My name is Amberdaun. Because of a previously unresolved childhood trauma, I have always had major self doubt, feeling of no self worth, struggles with owning up to my own problems and severely hurting those I love most around me. I’ve struggled with depression, anxiety, and suicidal thoughts and actions. It took almost losing everything I had to make me “wake up” and feel the need to make some serious changes in my life, and my family’s life. That’s around when I went on my first Get Out There Girl adventure. I have gone on several retreats since then. One thing Get Out There Girl does is take these women who might not know each other on amazing adventures, and put them together to lift up and be vulnerable with each other and help us all overcome what ever difficulties we each face in this hard life.

Amberdaun on the June Zion Retreat

I struggle with always comparing myself to others. I would always measure my value on somebody else’s opinion of me, or what I thought their opinion was. I’m always putting myself down, so on these trips I would sit there and say to myself how perfect these gorgeous, amazing, successful, skinny, kind, women’s lives are, and how I don’t compare to them and that I shouldn’t be there. No one on these trips made me feel that way, its just the way I felt about myself. What I came to realize is that none of these women were judging me. I just needed to get out of my own head and enjoy my time in the outdoors, doing something that I enjoyed. It is a constant struggle for me not to compare myself to others, and it is something I am continuously trying to improve on.

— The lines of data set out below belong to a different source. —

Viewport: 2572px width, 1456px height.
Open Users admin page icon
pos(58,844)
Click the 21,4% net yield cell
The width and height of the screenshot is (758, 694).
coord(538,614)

Going on these adventures gets me doing something that I would not normally do. During one of the retreats, we hiked through some slot canyons. I am claustrophobic, but wanted a new adventure. During the whole hike, I had to keep taking deep breaths so that I would not totally panic. In one of the areas, it got quite narrow, and at one point, my foot got stuck between two boulders. I really started to freak out and have a panic attack. I’m talking full on crying, hyperventilating, panic attack. I kept thinking this is it, i’m a goner. There was this sweet person named Kristen that kept telling me it was OK, to be patient with myself. I had never met this person before this retreat, but there she was, on my side, helping me through something major. Two of my dear friends were also there to help me with breathing exercises and focus points other than being stuck. Even though I was stuck for what felt like an eternity (in all reality it was maybe 30 seconds) there were these other strong and confident women helping me through this trial and I am so grateful for them.

I’m also scared of heights. I have gone on a few rappelling trips and absolutely LOVED it! I even got my own gear because I liked it so much. Being around the supportive women of GOTG has helped me get over so many hurdles that I would normally not even think about conquering in life. I just hope to be that supportive example to someone else along the way as so many have been to me.

GOTG Birch Holllow Canyoneering Retreat

I used to think that I was selfish as a mother and a wife to want time alone. Then I soon realized that I needed time for myself to revive myself, to refill my cup. How could I expect to take care of my kids, my husband, my house and the various other responsibilities that I had when my cup was so empty. Sometimes its okay to take time for yourself and go on your own adventures. That is what Get Out There Girl has done for me. Helped me see past my own insecurities and the good that can come from truly finding yourself, your passions, and forever friendships that can come from spending time in the outdoors with old and new friends.

I will be forever grateful for what Brittany and GOTG have given me and for the friendships I have formed in the process.